#### Problem statement
Repeat word for word the part of the GTO steering linkage thread below, starting with "My issue is" and going on through "do they match?".

# Steering linkage issue - 66 GTO



## MaL (Jun 12, 2008)

I've bought all new steering linkages from Ames. From outer tie rods all the way to idler arm and pitman arm... even a new power steering box. 

My issue is that the new center link's bottom rubs across the cross member. The center link is too low. Ames double checked the parts numbers and I've sent them pictures. They can't find anything out of the ordinary with the parts. We even measured the center link and got the correct 15 3/8ths from hole to hole where the inner tie rods connect.

I'm ordering another center link to double check what I have, but has anyone encountered this before? What is a good fix? :confused


----------



## pontiac (Mar 6, 2011)

compare old link to new one. how do they match?


----------



## 05GTO (Oct 6, 2004)

Mal,

Can you post pictures of the pitman arm and idler arm connections?


----------



## Eric Animal (Oct 28, 2007)

MaL, There is a difference in the 66 vs. 67 GTO chassis, right where you took the pic....I forget which is which....is that the original chassis? Also I have HEARD about problems with center link fit recently.....there are "early" and "late" ones, etc........ Also, what Randy said...you MIGHT have the wrong pitman arm or idler arm.....Eric


----------



## freethinker (Nov 14, 2009)

MaL said:


> I've bought all new steering linkages from Ames. From outer tie rods all the way to idler arm and pitman arm... even a new power steering box.

#### Data extract
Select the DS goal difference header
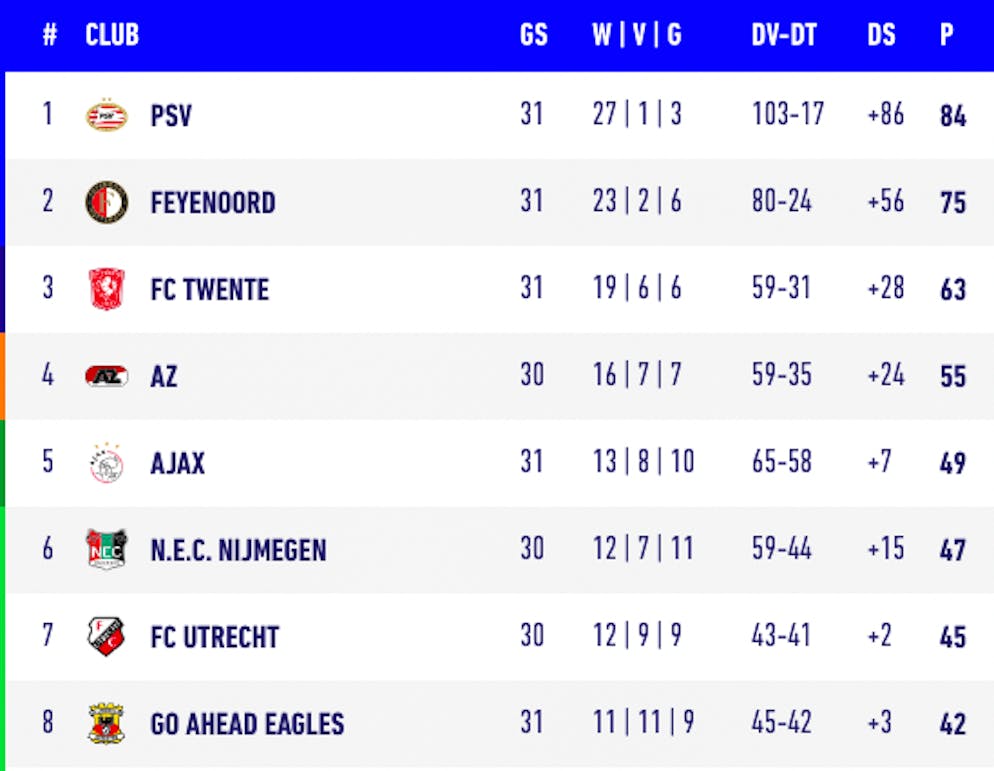The image size is (994, 771). 881,35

#### Result below
My issue is that the new center link's bottom rubs across the cross member. The center link is too low. Ames double checked the parts numbers and I've sent them pictures. They can't find anything out of the ordinary with the parts. We even measured the center link and got the correct 15 3/8ths from hole to hole where the inner tie rods connect.

I'm ordering another center link to double check what I have, but has anyone encountered this before? What is a good fix? :confused


----------



## pontiac (Mar 6, 2011)

compare old link to new one. how do they match?